Mexican professional wrestling promotion

The Universal Wrestling Association (UWA) was a Mexican professional wrestling promotion based in Naucalpan, Mexico State that operated from 1975 until 1995. The name of the actual promotion was Promociones Mora y Asociados and later Lucha Libre Internacional (LLI) ("International wrestling") but outside of Mexico it is generally referred to as the UWA as it was the name of the fictional international sanctioning body that in storyline terms oversaw all championships promoted by LLI. The company was founded by wrestler and trainer Ray Mendoza, promoter Francisco Flores and investor Benjamín Mora, Jr. as when they broke away from Empresa Mexicana de Lucha Libre to form their own promotion. The company had working agreements with wrestling promotions both in the United States and Japan as they worked with Lou Thesz's American-based Universal Wrestling Association, New Japan Pro-Wrestling (NJPW), the World Wrestling Federation (WWF), Universal Lucha Libre (UWF), and Japan Women's Pro-Wrestling (JWP) amongst other promotions.

==History==
In 1974, Empresa Mexicana de Lucha Libre (EMLL, later CMLL) founder and owner Salvador Lutteroth González brought his son into the promotion, grooming him to take over when the aging Lutteroth, Sr. eventually had to retire. This action combined with a very rigid and conservative promotional philosophy led EMLL's promoter in Naucalpan, Mexico State, Francisco Flores, EMLL wrestler and trainer Ray Mendoza and investor Benjamin Mora, Jr. to break away from EMLL to form their own company and challenge EMLL's dominance in Mexico. With the impending change of management in EMLL many wrestlers who had previously been loyal to Lutteroth decided to leave with Flores, Mendoza and Mora including Mendoza's close friends Rene Guajardo and Karloff Lagarde and a number of young wrestles, frustrated with the lack of opportunities in EMLL. They formed the company Promociones Mora y Asociados (later Lucha Libre Internacional (LLI)), which would later become widely known as the Universal Wrestling Association (UWA), the name of its fictional governing body which was adopted from the short-lived American-based UWA promotion ran by Lou Thesz, and held their first show on January 29, 1975, creating the first true rival for EMLL in decades.

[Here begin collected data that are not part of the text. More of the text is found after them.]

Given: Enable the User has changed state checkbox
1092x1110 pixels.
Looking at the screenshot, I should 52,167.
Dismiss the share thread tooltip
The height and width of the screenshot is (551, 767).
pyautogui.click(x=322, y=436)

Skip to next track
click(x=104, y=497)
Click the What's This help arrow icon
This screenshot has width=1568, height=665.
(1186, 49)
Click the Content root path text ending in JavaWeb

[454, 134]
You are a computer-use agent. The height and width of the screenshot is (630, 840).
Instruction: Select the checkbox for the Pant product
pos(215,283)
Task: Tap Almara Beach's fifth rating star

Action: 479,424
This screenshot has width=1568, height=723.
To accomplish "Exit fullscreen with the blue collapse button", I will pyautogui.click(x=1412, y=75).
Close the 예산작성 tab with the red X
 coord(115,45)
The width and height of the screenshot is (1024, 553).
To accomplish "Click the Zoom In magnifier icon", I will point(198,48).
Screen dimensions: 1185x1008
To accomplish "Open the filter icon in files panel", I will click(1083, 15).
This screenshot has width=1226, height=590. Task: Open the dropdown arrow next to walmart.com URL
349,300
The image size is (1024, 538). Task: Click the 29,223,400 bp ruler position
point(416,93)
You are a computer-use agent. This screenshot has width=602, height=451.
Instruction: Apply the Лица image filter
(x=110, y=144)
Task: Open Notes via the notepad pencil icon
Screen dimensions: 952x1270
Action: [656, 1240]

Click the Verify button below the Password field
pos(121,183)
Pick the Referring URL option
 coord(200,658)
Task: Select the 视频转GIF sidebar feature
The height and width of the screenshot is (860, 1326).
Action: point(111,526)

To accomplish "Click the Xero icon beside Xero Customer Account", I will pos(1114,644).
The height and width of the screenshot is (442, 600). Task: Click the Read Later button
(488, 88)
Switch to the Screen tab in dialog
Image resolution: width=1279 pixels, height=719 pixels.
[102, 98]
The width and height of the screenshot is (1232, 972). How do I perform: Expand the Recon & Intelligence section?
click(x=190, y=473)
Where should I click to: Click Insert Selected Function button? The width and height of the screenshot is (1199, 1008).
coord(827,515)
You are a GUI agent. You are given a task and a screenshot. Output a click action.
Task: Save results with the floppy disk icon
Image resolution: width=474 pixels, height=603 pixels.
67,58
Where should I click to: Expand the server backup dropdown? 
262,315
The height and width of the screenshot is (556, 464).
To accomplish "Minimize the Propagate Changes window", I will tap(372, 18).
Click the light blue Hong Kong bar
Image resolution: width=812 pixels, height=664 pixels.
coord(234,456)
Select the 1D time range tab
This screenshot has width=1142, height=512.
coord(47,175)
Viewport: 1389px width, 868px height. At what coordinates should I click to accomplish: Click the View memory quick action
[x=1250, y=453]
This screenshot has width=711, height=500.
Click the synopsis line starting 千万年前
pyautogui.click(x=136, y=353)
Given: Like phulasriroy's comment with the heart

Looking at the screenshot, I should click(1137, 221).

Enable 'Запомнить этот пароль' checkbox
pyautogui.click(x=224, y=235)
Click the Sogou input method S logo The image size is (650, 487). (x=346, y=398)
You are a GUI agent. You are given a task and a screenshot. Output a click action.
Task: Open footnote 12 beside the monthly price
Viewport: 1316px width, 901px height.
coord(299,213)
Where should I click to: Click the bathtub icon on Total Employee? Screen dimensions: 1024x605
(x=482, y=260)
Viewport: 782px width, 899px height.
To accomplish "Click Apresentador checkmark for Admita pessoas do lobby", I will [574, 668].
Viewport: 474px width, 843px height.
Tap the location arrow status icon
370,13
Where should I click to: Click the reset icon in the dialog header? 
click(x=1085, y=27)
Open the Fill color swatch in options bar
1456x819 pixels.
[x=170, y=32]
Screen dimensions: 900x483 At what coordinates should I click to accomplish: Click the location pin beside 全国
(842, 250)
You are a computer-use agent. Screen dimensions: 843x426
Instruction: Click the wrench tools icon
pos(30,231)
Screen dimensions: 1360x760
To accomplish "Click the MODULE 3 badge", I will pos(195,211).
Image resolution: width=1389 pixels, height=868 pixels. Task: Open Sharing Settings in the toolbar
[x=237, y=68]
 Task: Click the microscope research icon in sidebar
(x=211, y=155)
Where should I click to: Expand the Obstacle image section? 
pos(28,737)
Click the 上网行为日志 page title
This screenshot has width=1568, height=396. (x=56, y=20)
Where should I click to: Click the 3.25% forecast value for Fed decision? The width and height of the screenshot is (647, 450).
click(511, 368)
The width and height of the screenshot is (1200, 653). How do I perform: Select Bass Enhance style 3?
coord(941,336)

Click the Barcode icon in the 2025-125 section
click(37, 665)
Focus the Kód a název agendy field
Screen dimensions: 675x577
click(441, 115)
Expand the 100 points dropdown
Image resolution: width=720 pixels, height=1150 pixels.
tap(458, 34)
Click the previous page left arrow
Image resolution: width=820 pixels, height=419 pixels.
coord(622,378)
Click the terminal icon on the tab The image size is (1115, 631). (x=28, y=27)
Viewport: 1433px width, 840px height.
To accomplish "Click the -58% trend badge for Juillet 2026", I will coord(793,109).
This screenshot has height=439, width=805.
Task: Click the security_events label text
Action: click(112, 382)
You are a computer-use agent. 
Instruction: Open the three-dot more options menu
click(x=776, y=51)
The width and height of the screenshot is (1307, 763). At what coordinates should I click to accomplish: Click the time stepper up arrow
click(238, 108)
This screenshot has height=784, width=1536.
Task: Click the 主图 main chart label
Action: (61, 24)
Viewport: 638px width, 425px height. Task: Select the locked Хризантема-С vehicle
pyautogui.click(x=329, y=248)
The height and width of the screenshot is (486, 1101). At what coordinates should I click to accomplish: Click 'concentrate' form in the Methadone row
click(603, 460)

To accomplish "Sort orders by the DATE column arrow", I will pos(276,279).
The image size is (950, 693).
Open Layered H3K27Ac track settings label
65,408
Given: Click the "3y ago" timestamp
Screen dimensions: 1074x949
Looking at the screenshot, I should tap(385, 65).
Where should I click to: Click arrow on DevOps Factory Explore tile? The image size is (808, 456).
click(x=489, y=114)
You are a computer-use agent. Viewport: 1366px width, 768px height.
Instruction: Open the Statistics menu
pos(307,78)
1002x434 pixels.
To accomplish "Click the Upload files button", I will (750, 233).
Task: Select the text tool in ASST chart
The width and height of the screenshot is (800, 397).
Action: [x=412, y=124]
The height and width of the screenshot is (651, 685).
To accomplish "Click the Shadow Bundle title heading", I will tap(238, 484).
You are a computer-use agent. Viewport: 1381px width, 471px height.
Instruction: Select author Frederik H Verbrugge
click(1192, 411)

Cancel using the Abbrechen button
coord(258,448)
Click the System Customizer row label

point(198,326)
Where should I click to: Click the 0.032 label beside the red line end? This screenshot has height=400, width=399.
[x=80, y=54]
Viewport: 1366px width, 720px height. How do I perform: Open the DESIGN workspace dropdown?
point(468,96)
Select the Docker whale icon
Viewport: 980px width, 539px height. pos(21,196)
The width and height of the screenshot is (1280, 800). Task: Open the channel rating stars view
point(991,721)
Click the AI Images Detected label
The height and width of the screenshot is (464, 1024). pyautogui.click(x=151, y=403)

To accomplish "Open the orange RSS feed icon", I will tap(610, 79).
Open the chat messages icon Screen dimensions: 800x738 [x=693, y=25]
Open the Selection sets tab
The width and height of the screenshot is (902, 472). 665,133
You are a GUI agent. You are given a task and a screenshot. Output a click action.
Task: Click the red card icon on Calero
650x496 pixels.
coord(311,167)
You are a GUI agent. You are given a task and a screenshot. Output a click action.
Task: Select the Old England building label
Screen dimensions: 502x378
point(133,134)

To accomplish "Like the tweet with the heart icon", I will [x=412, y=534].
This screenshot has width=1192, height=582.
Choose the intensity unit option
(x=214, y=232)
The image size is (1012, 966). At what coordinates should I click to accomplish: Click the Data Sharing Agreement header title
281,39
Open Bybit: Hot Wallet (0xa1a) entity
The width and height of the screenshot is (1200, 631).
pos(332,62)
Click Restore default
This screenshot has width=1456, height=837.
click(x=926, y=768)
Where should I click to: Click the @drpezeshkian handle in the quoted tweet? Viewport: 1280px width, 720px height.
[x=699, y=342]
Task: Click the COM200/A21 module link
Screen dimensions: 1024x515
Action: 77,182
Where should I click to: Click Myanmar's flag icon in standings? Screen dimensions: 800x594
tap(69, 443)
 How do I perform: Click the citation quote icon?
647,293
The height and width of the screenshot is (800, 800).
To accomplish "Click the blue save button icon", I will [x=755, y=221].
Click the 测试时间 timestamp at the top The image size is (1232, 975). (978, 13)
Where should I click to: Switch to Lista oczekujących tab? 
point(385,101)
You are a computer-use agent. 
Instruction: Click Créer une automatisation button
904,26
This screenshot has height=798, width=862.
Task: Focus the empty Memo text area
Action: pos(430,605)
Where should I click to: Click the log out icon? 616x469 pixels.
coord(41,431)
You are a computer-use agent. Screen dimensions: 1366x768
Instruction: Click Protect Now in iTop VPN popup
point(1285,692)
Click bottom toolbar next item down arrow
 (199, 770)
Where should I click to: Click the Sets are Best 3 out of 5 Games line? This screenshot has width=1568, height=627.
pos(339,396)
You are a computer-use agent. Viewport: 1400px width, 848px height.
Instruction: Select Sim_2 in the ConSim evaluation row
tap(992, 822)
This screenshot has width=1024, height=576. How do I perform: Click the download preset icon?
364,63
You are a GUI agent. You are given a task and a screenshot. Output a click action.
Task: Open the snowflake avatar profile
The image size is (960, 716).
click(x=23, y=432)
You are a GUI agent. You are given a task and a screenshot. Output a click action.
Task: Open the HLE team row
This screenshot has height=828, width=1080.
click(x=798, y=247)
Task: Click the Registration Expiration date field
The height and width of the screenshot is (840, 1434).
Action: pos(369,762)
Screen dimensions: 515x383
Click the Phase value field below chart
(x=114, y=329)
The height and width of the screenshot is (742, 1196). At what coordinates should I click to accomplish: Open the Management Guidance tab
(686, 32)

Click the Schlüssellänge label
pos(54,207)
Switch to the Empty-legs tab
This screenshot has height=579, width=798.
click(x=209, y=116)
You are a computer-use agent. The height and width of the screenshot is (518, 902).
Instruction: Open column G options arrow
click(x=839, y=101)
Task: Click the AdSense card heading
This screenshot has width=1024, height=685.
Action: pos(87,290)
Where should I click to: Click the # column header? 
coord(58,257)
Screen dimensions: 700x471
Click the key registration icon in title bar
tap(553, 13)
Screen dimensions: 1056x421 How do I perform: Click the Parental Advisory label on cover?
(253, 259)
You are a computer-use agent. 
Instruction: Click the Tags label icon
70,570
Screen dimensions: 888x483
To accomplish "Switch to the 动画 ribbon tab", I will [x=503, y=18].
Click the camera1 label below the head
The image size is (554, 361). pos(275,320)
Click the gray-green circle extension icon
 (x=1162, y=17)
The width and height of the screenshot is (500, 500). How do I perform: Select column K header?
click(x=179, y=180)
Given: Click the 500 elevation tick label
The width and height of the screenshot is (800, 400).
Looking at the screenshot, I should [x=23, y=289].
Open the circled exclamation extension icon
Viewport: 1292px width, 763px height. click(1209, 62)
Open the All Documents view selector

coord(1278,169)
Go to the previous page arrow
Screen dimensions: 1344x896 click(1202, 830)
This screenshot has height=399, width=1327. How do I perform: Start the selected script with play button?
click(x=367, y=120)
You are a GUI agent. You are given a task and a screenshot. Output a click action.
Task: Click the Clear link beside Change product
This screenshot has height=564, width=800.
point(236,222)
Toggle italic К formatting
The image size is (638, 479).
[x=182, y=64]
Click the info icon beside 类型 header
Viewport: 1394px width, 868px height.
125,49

To some the promotion was known as "Lucha Libre from El Toreo de Naucalpan" (simply "El Toreo"), after the promotion's home base, El Toreo de Naucalpan, which was a building Flores had promoted wrestling in for years before the split. El Toreo de Naucalpan (a former bullring turned into an arena in 1968, now demolished and formerly located near Metro Cuatro Caminos station) became UWA's main venue, used for major title matches, their anniversary shows and significant Lucha de Apuesta (bet matches) events.

UWA's more relaxed approach to wrestling, combined with their willingness to promote younger wrestlers made the promotion a quick success as they drew repeated sell-out crowds at El Toreo de Naucalpan. The promotion was the first to elevate wrestlers such as El Canek, Dos Caras, Fishman, Villano III to main event status. El Canek became the "face of the UWA", holding the UWA World Heavyweight Championship no less than 13 times during the promotion's life span, drawing full houses when he "defended Mexico's honor" against foreign wrestlers such as Hulk Hogan, Tatsumi Fujinami and Big Van Vader.

The UWA also reached out to promotions around the globe and forged working relationships with the World Wrestling Federation (WWF) in the United States and New Japan Pro-Wrestling (NJPW) and Japan Women's Pro-Wrestling in Japan. This working relationship resulted in a larger influx of foreign wrestlers than EMLL was ever able to produce and also led to the UWA actually gaining exclusive rights to promote a WWF branded championship, the WWF World Light Heavyweight Championship in the early 1980s, even if the promotion does not acknowledge this lineage in their official title history today.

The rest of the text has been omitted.